Sermon – Mark 7:1-8,14-15,21-23 (Lesley)

Now when the Pharisees and some of the scribes who had come from Jerusalem gathered around him, they noticed that some of his disciples were eating with defiled hands, that is, without washing them. (For the Pharisees, and all the Jews, do not eat unless they thoroughly wash their hands, thus observing the tradition of the elders; and they do not eat anything from the market unless they wash it; and there are also many other traditions that they observe, the washing of cups, pots, and bronze kettles.) So the Pharisees and the scribes asked him, ‘Why do your disciples not live according to the tradition of the elders, but eat with defiled hands?’ He said to them, ‘Isaiah prophesied rightly about you hypocrites, as it is written,

“This people honours me with their lips,

but their hearts are far from me;

in vain do they worship me,

teaching human precepts as doctrines.”

You abandon the commandment of God and hold to human tradition.’

Then he called the crowd again and said to them, ‘Listen to me, all of you, and understand: there is nothing outside a person that by going in can defile, but the things that come out are what defile.’* For it is from within, from the human heart, that evil intentions come: fornication, theft, murder, adultery, avarice, wickedness, deceit, licentiousness, envy, slander, pride, folly. All these evil things come from within, and they defile a person.’

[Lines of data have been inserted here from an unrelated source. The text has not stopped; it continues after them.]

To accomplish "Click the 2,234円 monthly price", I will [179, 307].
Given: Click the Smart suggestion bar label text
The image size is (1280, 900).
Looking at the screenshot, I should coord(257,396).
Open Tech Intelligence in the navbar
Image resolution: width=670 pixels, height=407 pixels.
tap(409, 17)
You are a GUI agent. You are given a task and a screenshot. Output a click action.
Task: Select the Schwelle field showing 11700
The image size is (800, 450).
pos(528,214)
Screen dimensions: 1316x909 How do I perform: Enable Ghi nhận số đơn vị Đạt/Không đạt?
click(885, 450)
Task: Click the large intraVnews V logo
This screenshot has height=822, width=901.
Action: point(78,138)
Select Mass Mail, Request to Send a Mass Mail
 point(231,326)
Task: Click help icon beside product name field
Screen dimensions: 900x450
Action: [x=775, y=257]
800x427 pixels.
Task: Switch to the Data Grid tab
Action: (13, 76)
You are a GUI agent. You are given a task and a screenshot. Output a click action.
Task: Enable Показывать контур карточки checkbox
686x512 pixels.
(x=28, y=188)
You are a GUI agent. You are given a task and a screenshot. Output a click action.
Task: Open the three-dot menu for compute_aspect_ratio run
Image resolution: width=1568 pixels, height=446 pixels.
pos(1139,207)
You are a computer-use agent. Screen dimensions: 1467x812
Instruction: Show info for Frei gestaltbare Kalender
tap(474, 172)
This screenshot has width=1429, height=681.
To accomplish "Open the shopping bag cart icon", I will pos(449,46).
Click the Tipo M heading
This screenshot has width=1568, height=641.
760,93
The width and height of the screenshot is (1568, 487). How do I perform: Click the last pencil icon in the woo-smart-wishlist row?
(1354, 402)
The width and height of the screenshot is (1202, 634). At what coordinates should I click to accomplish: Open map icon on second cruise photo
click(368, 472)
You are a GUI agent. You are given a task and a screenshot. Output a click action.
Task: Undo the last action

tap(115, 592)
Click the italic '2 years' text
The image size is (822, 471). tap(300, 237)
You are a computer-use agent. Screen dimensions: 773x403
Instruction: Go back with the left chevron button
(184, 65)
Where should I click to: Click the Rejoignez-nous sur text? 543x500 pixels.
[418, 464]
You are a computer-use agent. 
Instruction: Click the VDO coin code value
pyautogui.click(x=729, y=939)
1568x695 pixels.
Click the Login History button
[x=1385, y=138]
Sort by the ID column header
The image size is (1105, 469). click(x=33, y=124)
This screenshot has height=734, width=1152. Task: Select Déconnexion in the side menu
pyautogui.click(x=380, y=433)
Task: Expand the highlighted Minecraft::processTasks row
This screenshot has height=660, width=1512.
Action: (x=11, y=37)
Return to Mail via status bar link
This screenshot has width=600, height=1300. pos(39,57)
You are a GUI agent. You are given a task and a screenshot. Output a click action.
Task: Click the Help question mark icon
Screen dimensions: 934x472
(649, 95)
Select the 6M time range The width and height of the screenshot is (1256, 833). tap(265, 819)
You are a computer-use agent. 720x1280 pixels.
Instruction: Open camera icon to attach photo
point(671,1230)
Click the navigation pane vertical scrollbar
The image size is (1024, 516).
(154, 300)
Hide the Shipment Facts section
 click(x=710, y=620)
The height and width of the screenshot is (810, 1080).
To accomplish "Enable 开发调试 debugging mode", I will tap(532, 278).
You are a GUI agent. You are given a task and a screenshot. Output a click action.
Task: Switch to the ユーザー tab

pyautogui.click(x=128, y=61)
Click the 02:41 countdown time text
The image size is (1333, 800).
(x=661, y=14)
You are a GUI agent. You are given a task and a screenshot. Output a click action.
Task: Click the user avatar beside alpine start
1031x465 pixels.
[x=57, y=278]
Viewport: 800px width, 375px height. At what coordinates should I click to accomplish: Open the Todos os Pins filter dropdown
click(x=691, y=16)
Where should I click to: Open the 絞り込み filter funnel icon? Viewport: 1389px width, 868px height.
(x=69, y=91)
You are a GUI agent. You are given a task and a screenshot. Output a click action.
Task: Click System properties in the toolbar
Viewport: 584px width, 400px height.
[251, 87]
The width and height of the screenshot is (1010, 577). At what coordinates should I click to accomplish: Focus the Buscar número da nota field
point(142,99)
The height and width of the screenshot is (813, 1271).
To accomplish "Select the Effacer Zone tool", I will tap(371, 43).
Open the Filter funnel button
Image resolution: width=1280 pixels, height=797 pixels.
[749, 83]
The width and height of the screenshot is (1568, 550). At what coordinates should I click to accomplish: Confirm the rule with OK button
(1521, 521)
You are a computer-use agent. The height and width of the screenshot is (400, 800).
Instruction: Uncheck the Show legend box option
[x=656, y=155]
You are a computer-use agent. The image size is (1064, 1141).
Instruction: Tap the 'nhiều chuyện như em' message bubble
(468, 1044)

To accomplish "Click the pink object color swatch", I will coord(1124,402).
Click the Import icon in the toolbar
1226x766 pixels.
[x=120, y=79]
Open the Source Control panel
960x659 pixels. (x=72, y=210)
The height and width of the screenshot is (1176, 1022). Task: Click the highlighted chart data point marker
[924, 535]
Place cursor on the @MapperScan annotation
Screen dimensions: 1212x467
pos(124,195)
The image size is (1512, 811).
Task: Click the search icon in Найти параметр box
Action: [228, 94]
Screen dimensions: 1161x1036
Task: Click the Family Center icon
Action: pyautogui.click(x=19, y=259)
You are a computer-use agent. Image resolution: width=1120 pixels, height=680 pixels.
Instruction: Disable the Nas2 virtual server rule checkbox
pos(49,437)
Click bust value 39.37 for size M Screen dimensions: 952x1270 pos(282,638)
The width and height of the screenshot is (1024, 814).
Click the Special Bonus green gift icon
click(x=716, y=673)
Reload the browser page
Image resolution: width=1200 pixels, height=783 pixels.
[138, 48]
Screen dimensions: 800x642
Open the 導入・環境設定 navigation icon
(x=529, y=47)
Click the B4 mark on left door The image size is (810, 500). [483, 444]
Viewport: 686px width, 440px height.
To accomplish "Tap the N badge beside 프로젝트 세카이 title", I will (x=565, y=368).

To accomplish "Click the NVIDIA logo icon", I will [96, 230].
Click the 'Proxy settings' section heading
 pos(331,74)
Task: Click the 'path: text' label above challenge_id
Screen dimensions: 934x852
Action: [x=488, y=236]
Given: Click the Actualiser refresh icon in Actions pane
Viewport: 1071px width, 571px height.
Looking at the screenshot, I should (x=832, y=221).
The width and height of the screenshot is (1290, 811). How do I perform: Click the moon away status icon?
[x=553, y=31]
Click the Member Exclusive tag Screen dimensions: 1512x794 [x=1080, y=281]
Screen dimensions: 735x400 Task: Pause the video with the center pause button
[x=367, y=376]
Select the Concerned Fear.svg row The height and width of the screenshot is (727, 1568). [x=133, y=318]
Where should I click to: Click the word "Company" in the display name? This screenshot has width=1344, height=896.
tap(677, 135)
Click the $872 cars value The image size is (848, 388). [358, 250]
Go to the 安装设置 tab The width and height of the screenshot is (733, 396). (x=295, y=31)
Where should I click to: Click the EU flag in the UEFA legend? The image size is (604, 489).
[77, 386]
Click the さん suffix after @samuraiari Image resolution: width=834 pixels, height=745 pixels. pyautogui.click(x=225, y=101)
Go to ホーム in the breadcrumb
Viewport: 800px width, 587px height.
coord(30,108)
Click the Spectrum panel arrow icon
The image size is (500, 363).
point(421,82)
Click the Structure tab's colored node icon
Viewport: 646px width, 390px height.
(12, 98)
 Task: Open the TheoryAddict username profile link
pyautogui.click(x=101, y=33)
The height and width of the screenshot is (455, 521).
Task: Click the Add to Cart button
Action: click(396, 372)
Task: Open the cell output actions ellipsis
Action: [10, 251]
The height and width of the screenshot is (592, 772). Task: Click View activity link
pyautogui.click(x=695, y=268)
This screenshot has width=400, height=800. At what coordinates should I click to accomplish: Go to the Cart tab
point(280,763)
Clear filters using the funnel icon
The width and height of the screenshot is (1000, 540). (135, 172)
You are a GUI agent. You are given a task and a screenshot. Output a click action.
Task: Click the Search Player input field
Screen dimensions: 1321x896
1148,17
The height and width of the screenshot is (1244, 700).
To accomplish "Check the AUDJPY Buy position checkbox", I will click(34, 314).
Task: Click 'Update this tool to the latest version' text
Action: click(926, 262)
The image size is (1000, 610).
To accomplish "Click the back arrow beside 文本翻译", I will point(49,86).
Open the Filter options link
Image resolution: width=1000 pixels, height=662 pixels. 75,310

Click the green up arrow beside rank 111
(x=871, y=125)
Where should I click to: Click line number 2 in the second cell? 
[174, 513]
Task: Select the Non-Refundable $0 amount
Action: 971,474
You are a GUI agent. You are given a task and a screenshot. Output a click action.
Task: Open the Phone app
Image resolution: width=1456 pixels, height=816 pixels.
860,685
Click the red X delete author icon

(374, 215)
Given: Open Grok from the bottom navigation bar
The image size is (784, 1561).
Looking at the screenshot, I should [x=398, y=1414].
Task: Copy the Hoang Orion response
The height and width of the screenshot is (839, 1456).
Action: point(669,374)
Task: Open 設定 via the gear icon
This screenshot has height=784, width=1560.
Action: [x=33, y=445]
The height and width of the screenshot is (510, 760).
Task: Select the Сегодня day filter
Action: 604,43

Since having four step-daughters I have realised that I am older than I thought I was. In so many ways. I guess many of you are thinking that I ain’t seen nothing yet. I have been sent round one of those emails about getting older and sadly some of them resonated:

1. You feel like the morning after but you haven’t been anywhere.

2. You look forward to a dull evening.

3. You turn off the light for economic reasons.

4. You regret all those mistakes you made resisting temptation.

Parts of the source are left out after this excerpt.